## Task statement:
All that is needed is the first stretch of the listing below, repeated exactly and ending with the line that contains "Task: Select the large red circle over Italy". Pictures are to be left out.

## Available data:

————

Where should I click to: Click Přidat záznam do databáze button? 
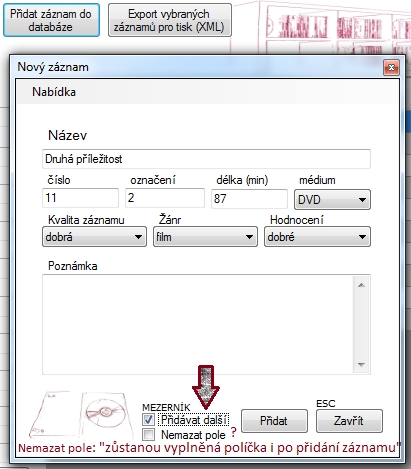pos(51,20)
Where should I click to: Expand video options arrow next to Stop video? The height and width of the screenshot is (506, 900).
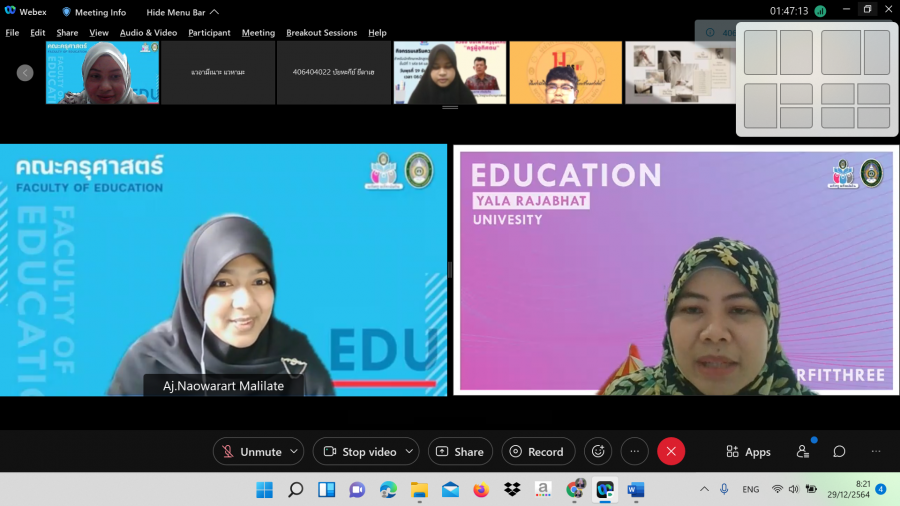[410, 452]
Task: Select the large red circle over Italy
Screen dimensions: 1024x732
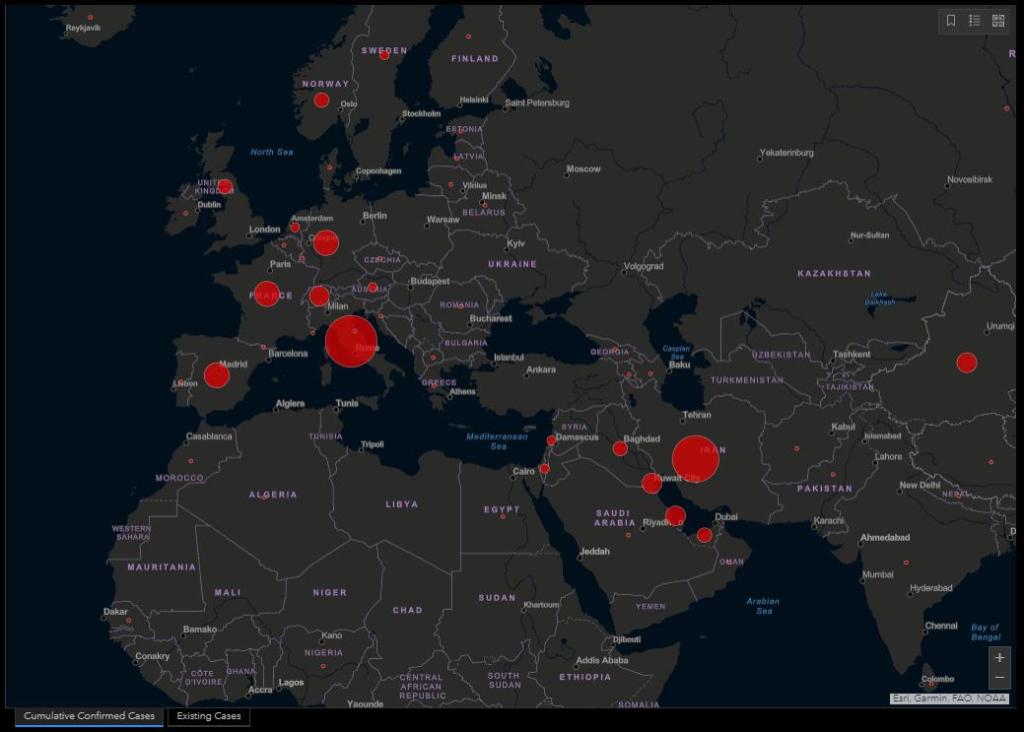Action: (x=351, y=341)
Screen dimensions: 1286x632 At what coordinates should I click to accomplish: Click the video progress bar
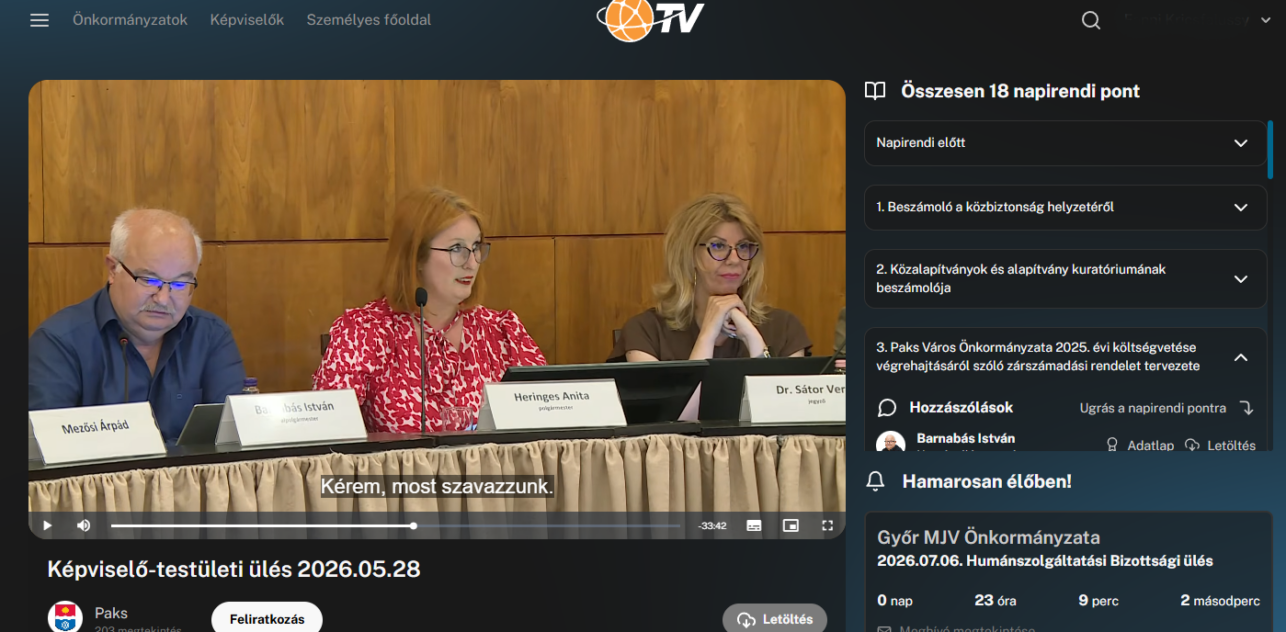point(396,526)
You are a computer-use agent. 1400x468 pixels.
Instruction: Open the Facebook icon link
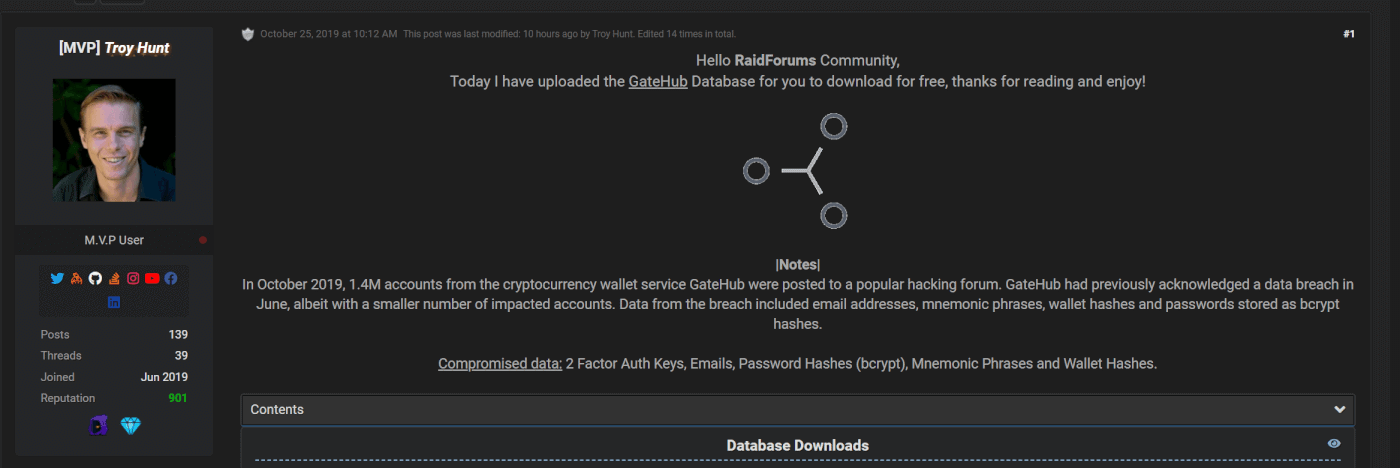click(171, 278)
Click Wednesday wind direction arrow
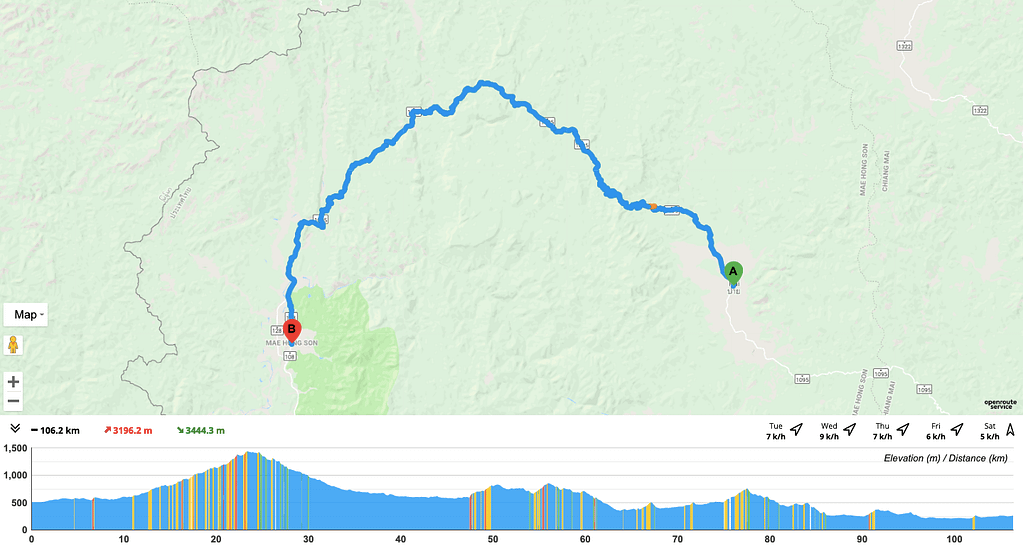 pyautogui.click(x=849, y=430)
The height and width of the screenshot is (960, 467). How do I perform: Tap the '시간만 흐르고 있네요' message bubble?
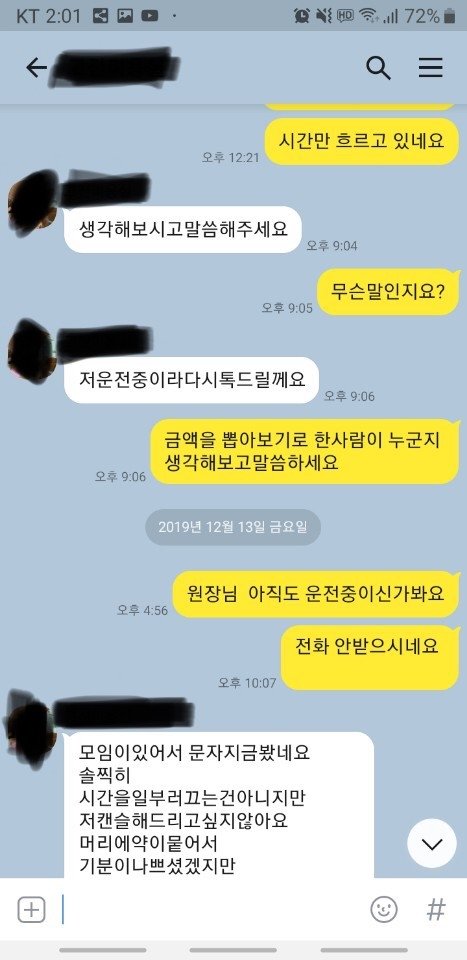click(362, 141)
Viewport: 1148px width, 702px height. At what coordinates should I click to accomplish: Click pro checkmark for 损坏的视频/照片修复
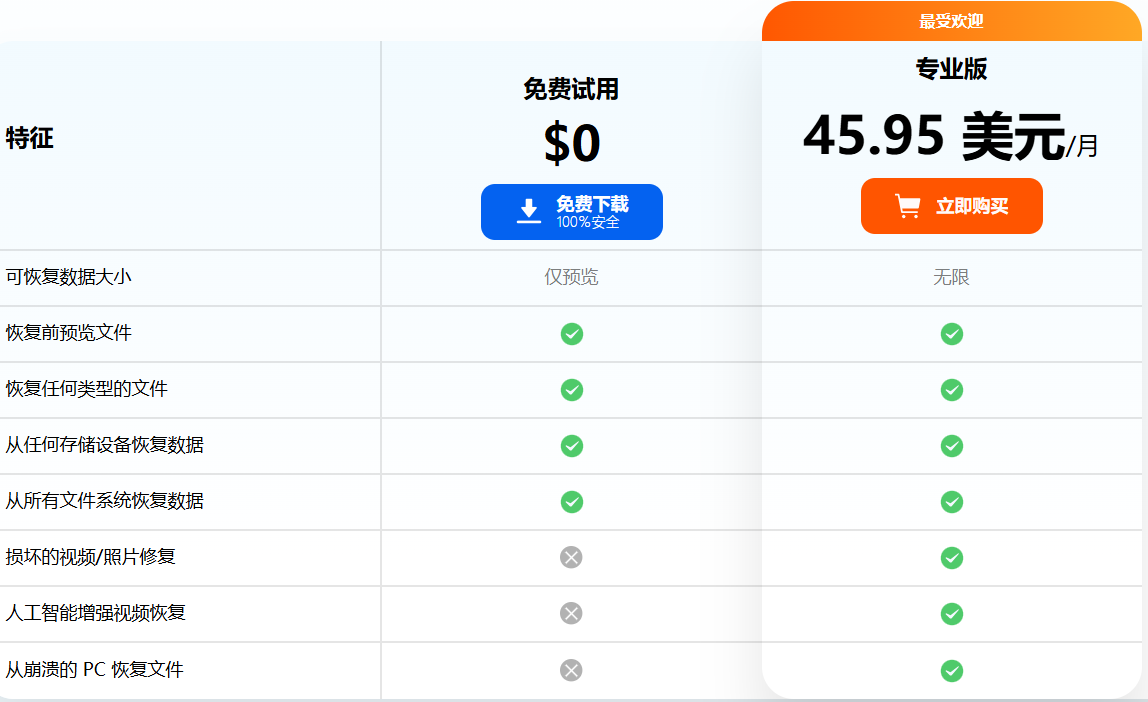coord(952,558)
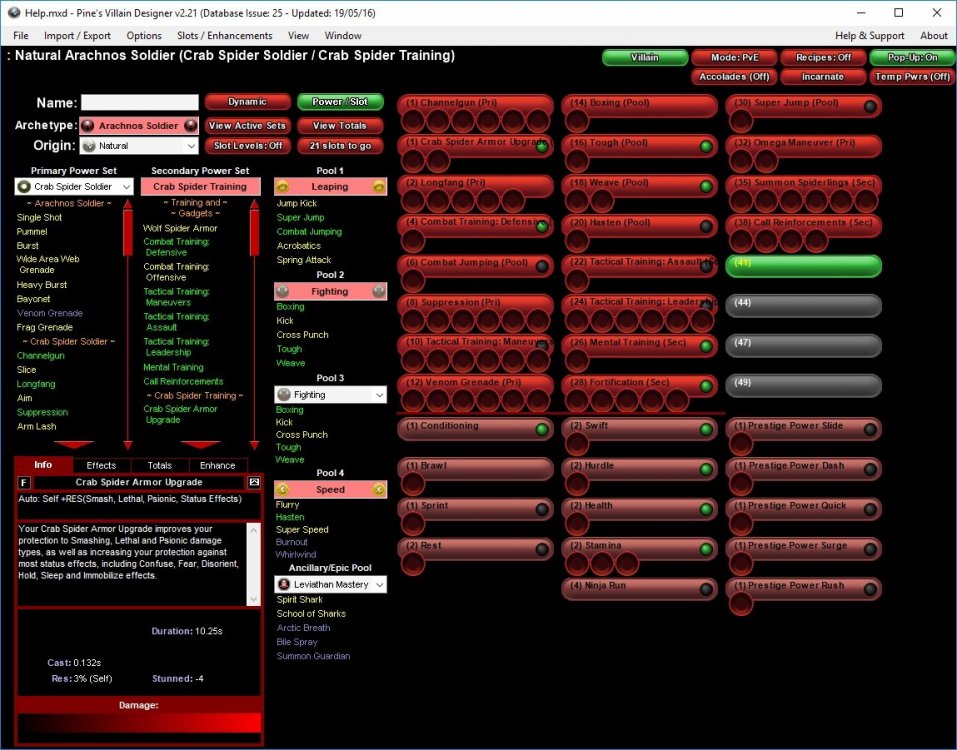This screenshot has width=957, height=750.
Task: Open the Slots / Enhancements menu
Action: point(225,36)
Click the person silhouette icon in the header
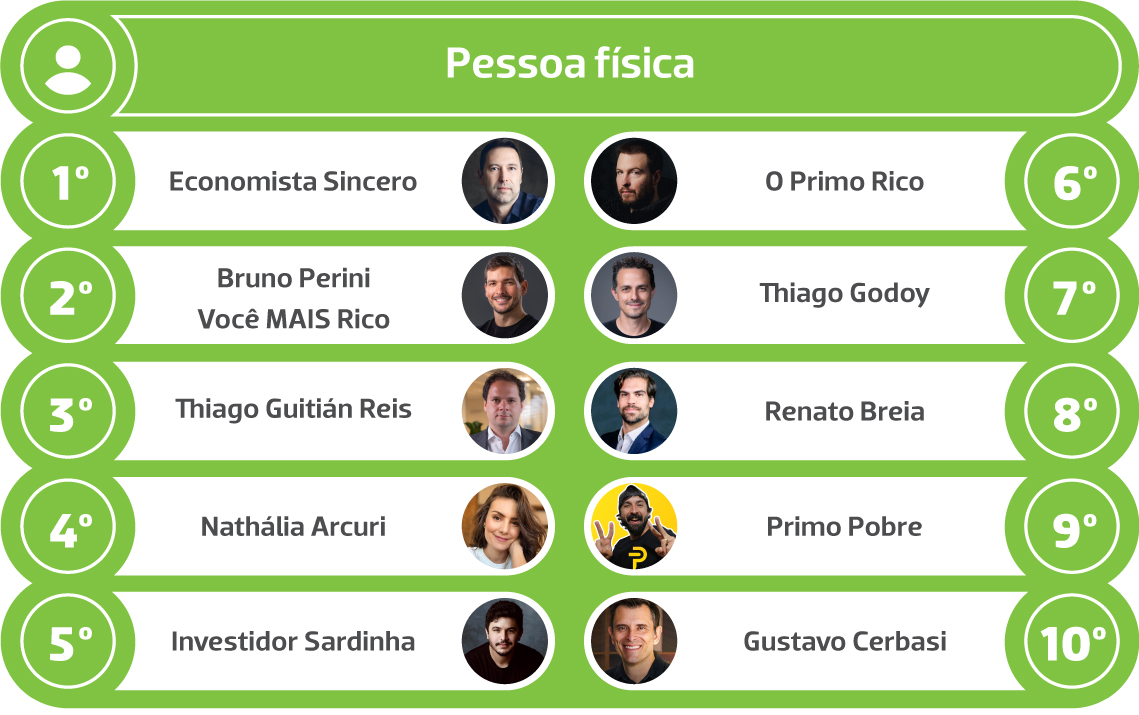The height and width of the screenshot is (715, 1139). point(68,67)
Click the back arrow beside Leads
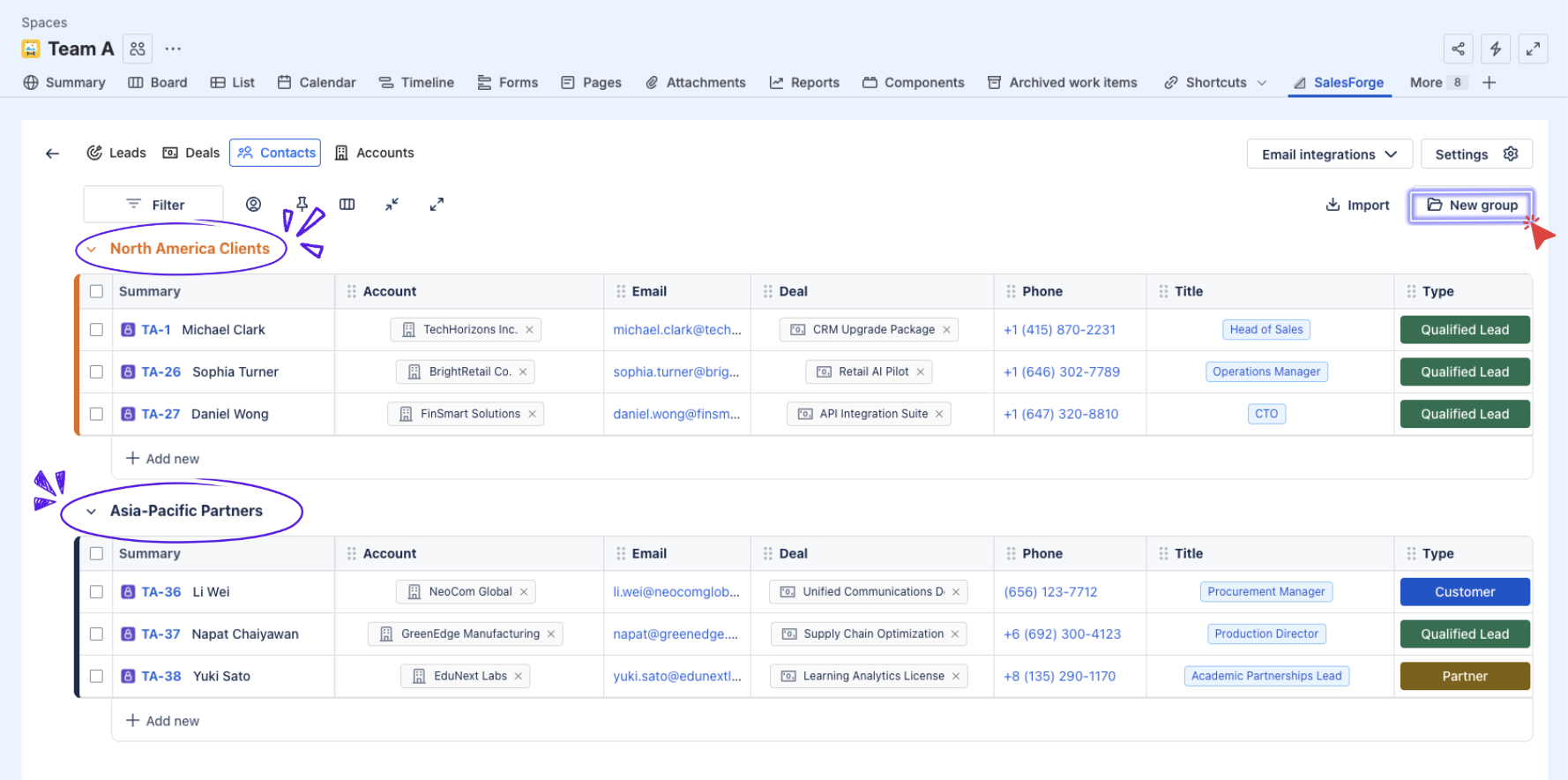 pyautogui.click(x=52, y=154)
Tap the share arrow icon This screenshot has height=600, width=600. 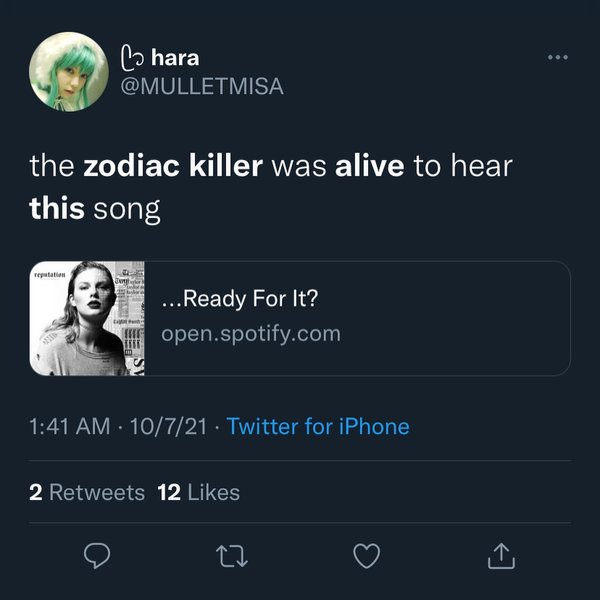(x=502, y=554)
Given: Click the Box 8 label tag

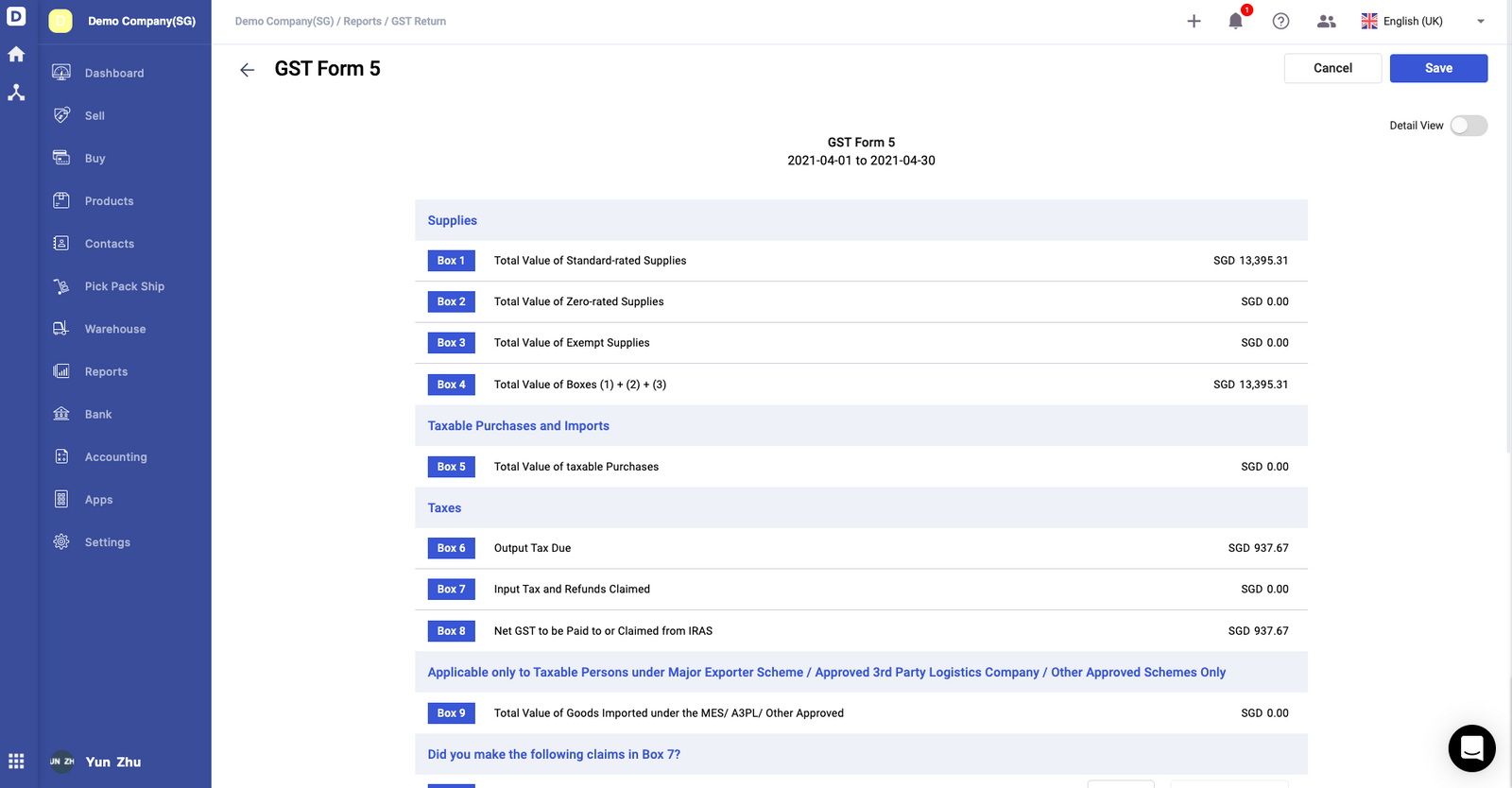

————

## Answer for this exercise:
Where should I click to: Click Přidat záznam do databáze button? 
pos(51,20)
Where should I click to: Expand video options arrow next to Stop video? The height and width of the screenshot is (506, 900).
[410, 452]
Task: Select the large red circle over Italy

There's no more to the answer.